PROBLEM TO WORK ON: Go through the material below and tally every line with the string "Focus". Reply with the number only.

■ ■ ■

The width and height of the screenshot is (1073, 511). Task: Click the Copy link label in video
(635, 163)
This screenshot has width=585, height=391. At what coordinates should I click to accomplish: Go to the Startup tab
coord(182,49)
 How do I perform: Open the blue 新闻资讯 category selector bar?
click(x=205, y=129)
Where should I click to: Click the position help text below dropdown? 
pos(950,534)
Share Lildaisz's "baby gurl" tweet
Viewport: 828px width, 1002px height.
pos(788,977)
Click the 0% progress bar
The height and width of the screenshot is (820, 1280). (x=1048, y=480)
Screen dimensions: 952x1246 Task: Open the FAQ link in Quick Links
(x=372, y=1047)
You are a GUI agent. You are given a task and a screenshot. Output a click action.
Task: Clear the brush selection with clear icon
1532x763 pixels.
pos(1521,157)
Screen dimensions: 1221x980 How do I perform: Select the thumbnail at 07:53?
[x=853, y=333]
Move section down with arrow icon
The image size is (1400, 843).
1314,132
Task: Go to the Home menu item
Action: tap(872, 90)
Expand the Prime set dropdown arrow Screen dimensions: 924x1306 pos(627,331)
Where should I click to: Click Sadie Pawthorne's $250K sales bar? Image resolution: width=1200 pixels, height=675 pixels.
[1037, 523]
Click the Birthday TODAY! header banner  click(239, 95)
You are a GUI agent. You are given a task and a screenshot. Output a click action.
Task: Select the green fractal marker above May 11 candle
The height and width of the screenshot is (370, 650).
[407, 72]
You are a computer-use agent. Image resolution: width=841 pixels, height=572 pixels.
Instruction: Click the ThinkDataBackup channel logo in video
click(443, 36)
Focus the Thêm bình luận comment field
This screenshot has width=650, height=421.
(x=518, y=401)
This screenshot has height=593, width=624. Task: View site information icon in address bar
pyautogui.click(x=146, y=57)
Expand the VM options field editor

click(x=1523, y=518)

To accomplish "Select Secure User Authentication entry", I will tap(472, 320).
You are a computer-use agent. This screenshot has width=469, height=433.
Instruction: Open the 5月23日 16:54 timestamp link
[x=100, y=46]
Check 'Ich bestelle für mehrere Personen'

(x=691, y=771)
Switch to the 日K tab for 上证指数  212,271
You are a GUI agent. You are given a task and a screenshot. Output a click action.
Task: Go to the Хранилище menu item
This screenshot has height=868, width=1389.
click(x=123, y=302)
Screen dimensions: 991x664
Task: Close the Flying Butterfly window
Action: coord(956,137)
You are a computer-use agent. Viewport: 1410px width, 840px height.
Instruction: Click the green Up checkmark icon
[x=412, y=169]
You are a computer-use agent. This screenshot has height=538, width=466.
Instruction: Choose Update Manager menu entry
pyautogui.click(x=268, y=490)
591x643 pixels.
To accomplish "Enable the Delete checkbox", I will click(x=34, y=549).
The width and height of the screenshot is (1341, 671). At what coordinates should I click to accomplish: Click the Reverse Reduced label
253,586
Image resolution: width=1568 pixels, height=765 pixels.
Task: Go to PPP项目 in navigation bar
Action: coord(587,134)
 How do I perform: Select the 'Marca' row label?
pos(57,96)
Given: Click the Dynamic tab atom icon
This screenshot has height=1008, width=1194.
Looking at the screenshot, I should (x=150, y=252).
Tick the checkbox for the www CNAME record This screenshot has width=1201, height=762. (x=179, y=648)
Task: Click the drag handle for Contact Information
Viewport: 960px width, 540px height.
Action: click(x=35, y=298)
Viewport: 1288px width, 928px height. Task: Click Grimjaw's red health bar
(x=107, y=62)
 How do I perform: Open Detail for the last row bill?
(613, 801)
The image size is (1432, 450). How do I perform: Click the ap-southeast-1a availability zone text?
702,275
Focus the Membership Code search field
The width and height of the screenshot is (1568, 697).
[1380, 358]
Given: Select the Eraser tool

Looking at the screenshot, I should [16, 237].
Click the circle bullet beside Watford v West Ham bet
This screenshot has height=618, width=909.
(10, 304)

■ ■ ■

YOUR SOLUTION: 2